Il tempo vola quando si vive la propria passione, sono ormai le 10:00 passate e il babbo con la solita battuta mi invita ad andare a casa: “vecio tirom zö e ndom a ca!!” (recuperiamo le gabbie e andiamo a casa). Nonostante le grandi aspettative, fino a quel momento non era stata sicuramente una mattinata da ricordare, il carniere infatti conta 5 sasselli e una cesena. Dopo aver sistemato in macchina le prime gabbie il “Riccio” (soprannome da sempre di mio padre) mi dice: “Net ensó te a to le spie” (vai a prendere le spie?) e io accenno un gesto col pollice e confermo.
Le gabbie che utilizziamo come spia, sono richiami che posizioniamo lontano dal capanno sulla traiettoria della migrazione. Sono i primi ad invitare i fratelli ‘selvatici’ sulle piante di buttata. Arrivo alle spie distanti circa 150 mt dal capanno e, mentre aggancio la prima gabbia, mi rendo conto che, nonostante fosse agganciata alla ‘forcella’, la ‘spinardina’ (tordo sassello femmina) non smette.
La sorpresa inaspettata! Dei sasselli indimenticabili
Uno ‘sssssssss‘ dietro l’altro, quasi volesse avvertirmi, muove la testa a destra e a sinistra in continuazione e saltella dentro la gabbia. Avevo sicuramente poca esperienza allora e, inizialmente, temevo l’arrivo di un rapace ma, guardando verso l’alto, mi resi conto che stava arrivando qualcosa di ‘buono’. Il tempo di rimettere la gabbia sul chiodo, e mi passano sulla testa 3 sasselli (6 ali rosse) col becco rivolto al secco sopra le piante di buttata.
Ormai il “Riccio” aveva praticamente finito di sistemare le gabbie, ne mancava solo uno, “El nömer des” (il numero dieci) posizionato sull’ultima robinia ai confini dell’appostamento. Era rimasto il solo appeso e da lontano quasi non si vedeva, ma la sua voce riempiva maestosamente l’intero appostamento.
Continuo a seguire con lo sguardo i tre folletti rossi senza muovere un muscolo, dopo aver riappeso la gabbia mi chino e rimango in ginocchio.
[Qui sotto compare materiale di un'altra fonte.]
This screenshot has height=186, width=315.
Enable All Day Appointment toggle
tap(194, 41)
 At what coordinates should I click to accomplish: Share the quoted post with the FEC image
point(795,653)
La meravigliosa scena che i miei occhi hanno la fortuna di vedere rimarrà per sempre impressa nei miei ricordi.
Il babbo a testa bassa, quasi cercasse monete in terra, che rientra nel capanno e 3 sasselli sul secco rivolti verso il capanno! Il 10 cantava come un matto a voce alta mentre il babbo centrava uno dei tre turdidi.
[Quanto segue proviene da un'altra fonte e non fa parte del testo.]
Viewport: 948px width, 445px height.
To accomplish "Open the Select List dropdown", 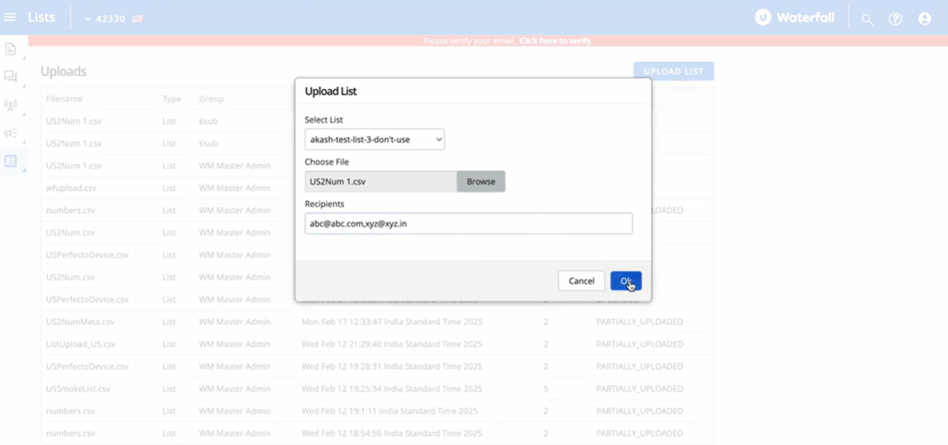I will pyautogui.click(x=374, y=139).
Gli altri due si allontanano a 100 mt forse dall’appostamento, alla 2º o 3º primavera di seguito sembrano quasi costretti a tornare sul secco da come muovono le ali. I sasselli a terra ora sono due; il ‘Riccio’ non sbaglia davvero mai! Il terzo credo abbia fatto almeno 15 giri sopra le piante di buttata, per poi finire a posarsi sul secco vicino al 10 che continuava a cantare senza alcuna interruzione…ultimo e decisivo boom del vecchio calibro 20, ben guidato dal babbo!!! È stata proprio una mattina di quelle che ti fanno pensare: “vale il prezzo della licenza!!”
Beh, cosa dirti Riccio? Grazie per questa mattina che racconterò a mio figlio, magari un giorno di novembre e magari al capanno.
Ma soprattutto grazie per la grande passione trasmessa, per le mille storie raccontate, per i mille trucchi insegnati! Con la speranza che anche il mio piccolo Mattia possa apprendere presto da te, tanto di tradizione e cultura venatoria quanto di vita, educazione e semplicità, come hai trasmesso a me, grazie, grazie e ancora grazie papà !!!